Even using an investment rate of 3,5 %, as suggested by the Belgian authorities (see recital (80)), the expected profitability would not change significantly and would not achieve the estimated capital cost calculated by Belgium itself.
The estimated profitability (as referred to in recital (168)) takes account of contributions to the equalisation provision, contrary to what is advocated by the Belgian authorities. Since the constitution of this provision, required by the Belgian prudential authorities, is intended to ensure a balance in results over time and to cover future potential losses resulting from future activities, it is more appropriate to take account of it when calculating profitability. The Commission's approach is in line with the accounting approach, where such a provision is regarded as a cost that reduces profit. Even if the provision was not taken into account (as a cost when estimating profit), the expected profitability would not equal the capital cost estimated by the Belgian authorities themselves (in this Decision, the Commission does not comment on the validity of the Belgian authorities' estimate of the capital cost since the reasoning in this Decision is not based on that figure).
It seems, therefore, that, even when the elements put forward by the Belgian authorities are applied (elements which the Commission regards as wrong), the expected profitability of the marketable risk activity was insufficient to convince a private investor in a market economy to proceed with such an investment.
In the alternative, as regards the method advocated by the Belgian authorities in their reply to the Commission's request for information in December 2007, in order to estimate profitability or the ROC ratio, the Commission would point out that this ratio was not used in the ONDD's ex ante financial projections (business plan). Moreover, such a ratio highlights the technical income on turnover, does not take account of the capital invested and does not state the profitability in relation to it. Nor does it take account of the result of purely financial activities, which, however, forms part of the accounting profit that can be distributed to shareholders. A private equity investor (such as a shareholder) would not therefore have used this rate only (which does not indicate the return on equity or on invested amounts) in order to assess the profitability of the investment he was considering.
In conclusion, the EUR 36,6 million constitutes an advantage which the ONDD granted to Ducroire/Delcredere in the form of capital which it could not have obtained on the market on the same conditions.
The Belgian State, represented on the Board of Directors of the ONDD and informed of the decisions taken by it, was therefore directly involved in the ONDD's allocation of capital to Ducroire/Delcredere. The Belgian authorities have not contested the imputability to the Belgian State of the capital allocation measure.
The allocation of capital to Ducroire/Delcredere by the ONDD, a public body whose conduct is imputable to the Belgian State, therefore constitutes a state resource within the meaning of Article 107 of the TFEU.

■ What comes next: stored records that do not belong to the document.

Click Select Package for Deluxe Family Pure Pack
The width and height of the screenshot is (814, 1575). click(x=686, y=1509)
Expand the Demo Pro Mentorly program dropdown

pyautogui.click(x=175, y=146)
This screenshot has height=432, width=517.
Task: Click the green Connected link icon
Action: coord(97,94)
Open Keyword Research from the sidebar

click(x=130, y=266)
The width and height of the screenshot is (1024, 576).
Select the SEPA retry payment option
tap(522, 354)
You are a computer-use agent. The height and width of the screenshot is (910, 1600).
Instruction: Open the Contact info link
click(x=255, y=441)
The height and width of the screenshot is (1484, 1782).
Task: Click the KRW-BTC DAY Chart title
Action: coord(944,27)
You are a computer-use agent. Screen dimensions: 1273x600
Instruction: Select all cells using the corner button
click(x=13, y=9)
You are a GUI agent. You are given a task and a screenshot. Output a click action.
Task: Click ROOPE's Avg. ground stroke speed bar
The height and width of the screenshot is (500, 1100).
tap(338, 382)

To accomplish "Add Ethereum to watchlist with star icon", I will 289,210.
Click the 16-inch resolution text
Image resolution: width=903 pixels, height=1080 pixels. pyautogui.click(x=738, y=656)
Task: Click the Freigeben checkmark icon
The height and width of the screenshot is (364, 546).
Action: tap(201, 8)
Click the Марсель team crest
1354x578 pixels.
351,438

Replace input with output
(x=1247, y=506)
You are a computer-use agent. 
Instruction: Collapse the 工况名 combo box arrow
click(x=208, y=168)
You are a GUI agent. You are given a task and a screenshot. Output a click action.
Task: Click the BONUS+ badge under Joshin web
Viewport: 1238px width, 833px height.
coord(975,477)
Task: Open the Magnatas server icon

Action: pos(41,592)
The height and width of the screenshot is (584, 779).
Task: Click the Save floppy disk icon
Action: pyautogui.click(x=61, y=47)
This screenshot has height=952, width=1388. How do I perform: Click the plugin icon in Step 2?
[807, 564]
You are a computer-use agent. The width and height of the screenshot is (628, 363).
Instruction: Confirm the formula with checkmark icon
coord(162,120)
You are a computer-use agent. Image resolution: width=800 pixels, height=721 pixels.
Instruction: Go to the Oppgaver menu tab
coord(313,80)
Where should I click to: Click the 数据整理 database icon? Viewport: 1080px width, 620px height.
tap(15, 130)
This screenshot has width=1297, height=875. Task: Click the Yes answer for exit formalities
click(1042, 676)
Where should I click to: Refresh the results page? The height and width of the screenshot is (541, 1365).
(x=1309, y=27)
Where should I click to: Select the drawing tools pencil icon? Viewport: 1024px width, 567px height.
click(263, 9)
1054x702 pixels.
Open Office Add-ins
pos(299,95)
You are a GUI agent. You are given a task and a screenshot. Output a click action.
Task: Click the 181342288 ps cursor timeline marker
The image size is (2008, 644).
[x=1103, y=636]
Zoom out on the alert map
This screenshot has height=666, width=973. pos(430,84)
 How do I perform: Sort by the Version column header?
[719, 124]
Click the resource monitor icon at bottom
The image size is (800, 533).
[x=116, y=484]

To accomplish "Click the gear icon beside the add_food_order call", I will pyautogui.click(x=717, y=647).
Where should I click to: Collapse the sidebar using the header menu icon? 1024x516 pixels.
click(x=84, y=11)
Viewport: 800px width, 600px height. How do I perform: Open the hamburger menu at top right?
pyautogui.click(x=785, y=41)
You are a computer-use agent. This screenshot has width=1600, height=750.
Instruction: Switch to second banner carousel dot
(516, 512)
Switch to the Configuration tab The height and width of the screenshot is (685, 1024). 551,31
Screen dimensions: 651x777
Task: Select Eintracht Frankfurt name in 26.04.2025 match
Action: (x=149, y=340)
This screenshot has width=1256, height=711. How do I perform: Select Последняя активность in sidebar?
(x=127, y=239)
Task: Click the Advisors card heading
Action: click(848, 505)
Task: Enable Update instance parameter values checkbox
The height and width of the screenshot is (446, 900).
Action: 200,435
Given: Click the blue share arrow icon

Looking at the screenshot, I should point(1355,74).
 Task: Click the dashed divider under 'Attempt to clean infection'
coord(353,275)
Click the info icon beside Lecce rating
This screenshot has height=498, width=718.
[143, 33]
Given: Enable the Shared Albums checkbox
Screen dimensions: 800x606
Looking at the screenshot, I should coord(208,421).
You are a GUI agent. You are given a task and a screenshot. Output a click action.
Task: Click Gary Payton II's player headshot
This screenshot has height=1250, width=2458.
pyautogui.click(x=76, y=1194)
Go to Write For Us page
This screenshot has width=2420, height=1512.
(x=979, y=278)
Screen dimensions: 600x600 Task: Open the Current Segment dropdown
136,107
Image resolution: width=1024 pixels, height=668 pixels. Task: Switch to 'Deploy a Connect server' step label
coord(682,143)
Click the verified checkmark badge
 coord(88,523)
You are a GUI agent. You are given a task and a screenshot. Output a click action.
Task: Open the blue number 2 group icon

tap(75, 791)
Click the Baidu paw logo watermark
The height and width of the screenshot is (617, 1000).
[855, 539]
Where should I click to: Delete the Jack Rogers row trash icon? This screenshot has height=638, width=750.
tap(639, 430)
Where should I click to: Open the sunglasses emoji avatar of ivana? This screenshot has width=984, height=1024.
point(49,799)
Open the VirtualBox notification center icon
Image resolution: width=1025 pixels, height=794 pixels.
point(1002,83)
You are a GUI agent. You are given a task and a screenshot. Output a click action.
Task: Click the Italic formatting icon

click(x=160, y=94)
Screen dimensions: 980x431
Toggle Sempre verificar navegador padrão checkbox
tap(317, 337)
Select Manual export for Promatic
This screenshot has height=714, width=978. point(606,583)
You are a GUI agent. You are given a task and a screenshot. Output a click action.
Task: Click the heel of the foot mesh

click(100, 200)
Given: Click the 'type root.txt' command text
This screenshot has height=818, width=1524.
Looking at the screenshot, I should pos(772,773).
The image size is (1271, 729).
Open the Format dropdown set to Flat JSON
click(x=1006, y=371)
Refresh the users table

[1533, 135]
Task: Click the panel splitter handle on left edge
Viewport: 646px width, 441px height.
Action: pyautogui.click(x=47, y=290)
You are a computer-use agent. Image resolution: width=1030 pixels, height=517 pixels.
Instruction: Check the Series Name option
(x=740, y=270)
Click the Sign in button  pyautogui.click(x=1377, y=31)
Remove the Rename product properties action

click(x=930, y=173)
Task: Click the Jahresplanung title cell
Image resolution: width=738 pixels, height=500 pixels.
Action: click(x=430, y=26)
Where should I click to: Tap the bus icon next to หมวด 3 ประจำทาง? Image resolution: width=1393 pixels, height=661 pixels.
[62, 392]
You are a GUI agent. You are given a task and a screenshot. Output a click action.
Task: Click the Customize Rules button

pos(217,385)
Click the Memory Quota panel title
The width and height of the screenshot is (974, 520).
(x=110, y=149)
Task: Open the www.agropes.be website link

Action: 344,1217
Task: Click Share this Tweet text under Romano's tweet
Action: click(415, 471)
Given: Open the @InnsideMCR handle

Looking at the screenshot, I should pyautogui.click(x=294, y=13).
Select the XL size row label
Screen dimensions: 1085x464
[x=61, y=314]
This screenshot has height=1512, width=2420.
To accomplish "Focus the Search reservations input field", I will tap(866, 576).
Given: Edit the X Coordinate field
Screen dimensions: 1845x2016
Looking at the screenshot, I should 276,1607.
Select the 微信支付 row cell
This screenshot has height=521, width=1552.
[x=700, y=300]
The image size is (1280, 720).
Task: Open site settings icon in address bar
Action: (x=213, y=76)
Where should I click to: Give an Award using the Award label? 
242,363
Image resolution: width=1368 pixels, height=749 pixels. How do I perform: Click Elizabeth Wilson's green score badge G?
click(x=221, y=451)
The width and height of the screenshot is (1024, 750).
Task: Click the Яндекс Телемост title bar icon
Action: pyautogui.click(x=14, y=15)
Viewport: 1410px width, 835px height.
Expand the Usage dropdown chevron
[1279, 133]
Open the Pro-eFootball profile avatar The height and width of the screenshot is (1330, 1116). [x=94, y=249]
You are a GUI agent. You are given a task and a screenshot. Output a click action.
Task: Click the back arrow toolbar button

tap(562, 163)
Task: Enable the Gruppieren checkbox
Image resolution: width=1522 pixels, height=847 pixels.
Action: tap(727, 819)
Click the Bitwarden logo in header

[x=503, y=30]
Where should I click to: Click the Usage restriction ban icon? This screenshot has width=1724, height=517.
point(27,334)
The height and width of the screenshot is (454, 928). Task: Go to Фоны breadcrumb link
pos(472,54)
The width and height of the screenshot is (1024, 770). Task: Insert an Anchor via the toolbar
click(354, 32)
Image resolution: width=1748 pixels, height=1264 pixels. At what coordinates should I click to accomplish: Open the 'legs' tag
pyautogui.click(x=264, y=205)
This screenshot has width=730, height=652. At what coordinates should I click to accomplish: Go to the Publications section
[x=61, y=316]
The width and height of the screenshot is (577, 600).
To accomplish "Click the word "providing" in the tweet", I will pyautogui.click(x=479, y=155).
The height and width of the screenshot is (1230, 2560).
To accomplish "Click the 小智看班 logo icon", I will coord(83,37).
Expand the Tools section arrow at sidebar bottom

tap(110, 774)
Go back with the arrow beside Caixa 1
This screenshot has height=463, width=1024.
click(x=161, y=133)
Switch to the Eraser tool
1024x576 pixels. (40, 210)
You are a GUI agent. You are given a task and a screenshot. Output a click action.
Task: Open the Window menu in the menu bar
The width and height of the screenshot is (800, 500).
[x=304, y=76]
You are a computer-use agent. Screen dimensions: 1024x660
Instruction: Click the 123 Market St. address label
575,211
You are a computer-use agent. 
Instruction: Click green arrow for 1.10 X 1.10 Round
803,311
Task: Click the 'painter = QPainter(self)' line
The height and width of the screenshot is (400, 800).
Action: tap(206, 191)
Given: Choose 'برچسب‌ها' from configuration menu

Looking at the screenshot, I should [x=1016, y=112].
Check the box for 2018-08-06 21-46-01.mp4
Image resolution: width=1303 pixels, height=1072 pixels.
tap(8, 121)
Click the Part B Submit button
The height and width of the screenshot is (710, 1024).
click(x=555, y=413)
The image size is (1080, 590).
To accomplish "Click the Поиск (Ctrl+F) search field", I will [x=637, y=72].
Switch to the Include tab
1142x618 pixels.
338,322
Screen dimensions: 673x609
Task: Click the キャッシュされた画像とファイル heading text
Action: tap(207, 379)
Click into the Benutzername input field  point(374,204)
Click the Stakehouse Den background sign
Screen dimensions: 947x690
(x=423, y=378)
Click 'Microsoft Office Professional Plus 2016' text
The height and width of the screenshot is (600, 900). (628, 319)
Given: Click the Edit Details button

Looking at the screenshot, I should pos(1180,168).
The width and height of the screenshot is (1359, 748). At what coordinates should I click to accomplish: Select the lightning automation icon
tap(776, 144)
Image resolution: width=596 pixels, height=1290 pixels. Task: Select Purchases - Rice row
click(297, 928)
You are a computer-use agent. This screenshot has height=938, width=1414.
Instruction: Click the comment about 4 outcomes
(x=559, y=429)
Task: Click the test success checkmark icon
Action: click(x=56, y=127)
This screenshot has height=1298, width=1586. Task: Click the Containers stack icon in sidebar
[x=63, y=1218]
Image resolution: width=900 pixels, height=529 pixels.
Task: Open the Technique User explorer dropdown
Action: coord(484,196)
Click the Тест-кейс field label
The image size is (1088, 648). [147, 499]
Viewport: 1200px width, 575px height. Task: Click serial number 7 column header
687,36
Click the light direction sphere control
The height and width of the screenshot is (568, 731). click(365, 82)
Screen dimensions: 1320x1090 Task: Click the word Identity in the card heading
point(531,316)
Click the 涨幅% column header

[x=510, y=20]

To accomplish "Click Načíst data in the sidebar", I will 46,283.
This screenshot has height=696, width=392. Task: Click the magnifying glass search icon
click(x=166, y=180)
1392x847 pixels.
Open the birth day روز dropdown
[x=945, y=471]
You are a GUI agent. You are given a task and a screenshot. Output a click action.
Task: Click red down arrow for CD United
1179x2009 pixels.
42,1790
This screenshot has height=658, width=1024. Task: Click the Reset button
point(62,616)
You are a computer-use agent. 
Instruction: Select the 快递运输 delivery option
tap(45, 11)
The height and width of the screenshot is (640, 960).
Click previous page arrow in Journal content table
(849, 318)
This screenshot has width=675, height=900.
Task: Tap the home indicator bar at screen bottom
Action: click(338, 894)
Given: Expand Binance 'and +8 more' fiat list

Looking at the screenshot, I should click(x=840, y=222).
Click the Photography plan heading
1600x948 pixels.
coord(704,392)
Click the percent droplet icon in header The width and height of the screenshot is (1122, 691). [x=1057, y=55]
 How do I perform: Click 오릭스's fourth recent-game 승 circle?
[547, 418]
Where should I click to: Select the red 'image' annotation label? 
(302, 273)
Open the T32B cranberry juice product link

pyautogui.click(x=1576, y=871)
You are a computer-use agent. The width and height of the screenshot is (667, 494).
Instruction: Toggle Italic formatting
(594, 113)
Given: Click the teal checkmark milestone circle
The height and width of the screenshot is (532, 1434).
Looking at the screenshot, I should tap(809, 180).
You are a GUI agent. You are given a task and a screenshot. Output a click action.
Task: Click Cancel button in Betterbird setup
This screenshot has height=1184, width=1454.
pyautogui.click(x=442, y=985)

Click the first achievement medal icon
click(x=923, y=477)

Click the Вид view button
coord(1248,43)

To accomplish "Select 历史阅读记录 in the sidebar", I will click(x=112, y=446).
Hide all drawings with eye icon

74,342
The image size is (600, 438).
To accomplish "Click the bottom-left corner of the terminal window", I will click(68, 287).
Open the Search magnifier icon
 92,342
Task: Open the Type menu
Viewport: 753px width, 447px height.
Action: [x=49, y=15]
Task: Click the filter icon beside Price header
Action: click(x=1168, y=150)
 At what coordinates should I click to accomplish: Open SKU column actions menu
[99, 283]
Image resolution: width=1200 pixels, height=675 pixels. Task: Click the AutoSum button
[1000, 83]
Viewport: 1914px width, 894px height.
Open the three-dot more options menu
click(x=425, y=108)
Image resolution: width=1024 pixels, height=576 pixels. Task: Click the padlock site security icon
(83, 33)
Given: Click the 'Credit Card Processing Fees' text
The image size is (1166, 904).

The capital allocation made in 2004 is selective inasmuch as it benefits Ducroire/Delcredere directly and exclusively.
Once the ONDD made the capital allocation in question without expecting sufficient profitability, Ducroire/Delcredere benefited from a competitive advantage compared with private credit insurance organisations whose shareholders expect a return on their investment of the same level as the return they could obtain from comparable investments.
In particular, Ducroire/Delcredere would have been unable to obtain such capital on the market since the return on the investment was insufficient. This means that without the capital provided by the State via the ONDD, Ducroire/Delcredere would have been unable to extend its activities on the market as it did.
In this respect, point 3.2 of the Communication on export-credit insurance states that the provision of capital by the State to certain undertakings, which constitutes state aid if the State is not acting in accordance with the market economy investor principle, distorts competition.
The support given by the State to the ONDD in the form of a capital contribution for marketable risks distorts or threatens to distort competition.
Ducroire/Delcredere is in competition with other European Union undertakings in the credit insurance market. The same applied to the ONDD as far as marketable risks were concerned before it transferred its credit insurance business for short-term risks, including marketable risks, to Ducroire/Delcredere.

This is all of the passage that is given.